Jewish people identify with different branches of Judaism, because there is no unifying theology of Judaism today. Different rabbis hold differing opinions; in fact, Judaism could probably best be typified as “unity with diversity.” Jewish people feel a unity of purpose, but they hold a diversity of opinions as to how they should be leading their lives.

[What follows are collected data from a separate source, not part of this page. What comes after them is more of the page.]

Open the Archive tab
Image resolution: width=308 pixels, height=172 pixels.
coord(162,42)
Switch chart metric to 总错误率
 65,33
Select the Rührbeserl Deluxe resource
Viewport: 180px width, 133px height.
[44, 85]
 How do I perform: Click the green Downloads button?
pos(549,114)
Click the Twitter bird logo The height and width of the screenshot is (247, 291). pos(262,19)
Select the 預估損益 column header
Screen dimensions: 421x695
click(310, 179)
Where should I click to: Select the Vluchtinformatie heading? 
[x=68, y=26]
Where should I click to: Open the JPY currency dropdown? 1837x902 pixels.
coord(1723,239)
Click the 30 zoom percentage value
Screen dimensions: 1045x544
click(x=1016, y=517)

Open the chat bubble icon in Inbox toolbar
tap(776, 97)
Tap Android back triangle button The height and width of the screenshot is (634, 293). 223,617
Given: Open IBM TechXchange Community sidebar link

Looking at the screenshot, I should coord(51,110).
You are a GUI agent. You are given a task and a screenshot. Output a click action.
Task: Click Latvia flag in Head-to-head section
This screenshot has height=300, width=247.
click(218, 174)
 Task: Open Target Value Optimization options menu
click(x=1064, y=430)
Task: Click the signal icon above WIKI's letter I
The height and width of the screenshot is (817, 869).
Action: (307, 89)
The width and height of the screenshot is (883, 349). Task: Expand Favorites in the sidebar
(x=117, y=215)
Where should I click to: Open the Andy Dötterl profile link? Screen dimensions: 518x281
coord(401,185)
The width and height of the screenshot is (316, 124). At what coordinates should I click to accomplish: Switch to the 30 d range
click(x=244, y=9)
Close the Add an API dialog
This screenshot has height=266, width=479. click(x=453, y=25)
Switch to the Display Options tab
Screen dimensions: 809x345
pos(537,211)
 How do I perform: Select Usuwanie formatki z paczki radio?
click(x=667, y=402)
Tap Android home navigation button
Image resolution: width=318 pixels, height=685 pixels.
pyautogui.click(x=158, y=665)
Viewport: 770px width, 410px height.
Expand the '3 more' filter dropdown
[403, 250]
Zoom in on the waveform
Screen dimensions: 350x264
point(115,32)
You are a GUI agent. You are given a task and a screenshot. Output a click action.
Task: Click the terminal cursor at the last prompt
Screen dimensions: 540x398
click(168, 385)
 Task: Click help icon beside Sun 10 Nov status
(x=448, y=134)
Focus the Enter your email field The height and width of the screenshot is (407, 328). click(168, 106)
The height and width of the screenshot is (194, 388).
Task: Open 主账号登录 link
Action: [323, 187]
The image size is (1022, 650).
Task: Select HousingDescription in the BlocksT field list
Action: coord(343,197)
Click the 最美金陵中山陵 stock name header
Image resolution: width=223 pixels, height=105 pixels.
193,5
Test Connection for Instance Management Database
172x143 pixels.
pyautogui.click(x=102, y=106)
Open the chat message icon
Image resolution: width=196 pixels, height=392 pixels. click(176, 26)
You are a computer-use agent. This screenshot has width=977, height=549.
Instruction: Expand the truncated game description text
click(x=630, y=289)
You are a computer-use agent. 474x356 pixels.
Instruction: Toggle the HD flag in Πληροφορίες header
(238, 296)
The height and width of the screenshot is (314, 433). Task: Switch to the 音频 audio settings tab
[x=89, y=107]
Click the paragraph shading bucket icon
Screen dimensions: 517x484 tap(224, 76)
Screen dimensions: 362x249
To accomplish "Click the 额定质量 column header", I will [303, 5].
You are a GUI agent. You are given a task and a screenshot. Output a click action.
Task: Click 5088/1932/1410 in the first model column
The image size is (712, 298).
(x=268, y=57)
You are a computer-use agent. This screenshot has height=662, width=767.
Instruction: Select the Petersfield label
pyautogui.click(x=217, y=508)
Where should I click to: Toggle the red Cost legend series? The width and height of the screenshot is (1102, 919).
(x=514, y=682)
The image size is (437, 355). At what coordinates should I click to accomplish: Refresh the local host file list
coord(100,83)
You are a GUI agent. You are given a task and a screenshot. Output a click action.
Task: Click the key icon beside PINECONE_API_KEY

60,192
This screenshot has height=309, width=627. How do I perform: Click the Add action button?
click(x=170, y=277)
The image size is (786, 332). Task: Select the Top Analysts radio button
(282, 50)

The Reconstructionist Movement
The Reconstructionist movement, a modern movement, also is a branch of conservatism. Advocates of Reconstructionism hold that Judaism is a culture and way of life, and provides some religious background. Reconstructionism requires constant adaptation to the contemporary conditions that Jews face in this world. Adaptation is necessary so that Jewish people can more readily identify and meaningfully participate within the larger community. Essentially, this means that the center role of the Supreme Being, or Creator, has been mostly replaced by moral and ethical teachings, and a cultural identity defined as Jewish.
Both the idea and the movement owe their inspiration to Mordecai Menahem Kaplan. Kaplan argues that with the breakdown of certain traditional beliefs, Jewish identity had become watered down. Jews remain loyal to their faith despite hardship and suffering because they believe that adherence to Judaism assures them of salvation in the next world.
But in Kaplan’s view, this is no longer credible. Consequently, Judaism must transform itself from a civilization oriented toward the life hereafter into one that can help Jews to attain salvation in this world. Belief in the possibility of this salvation is crucial to Kaplan’s thought.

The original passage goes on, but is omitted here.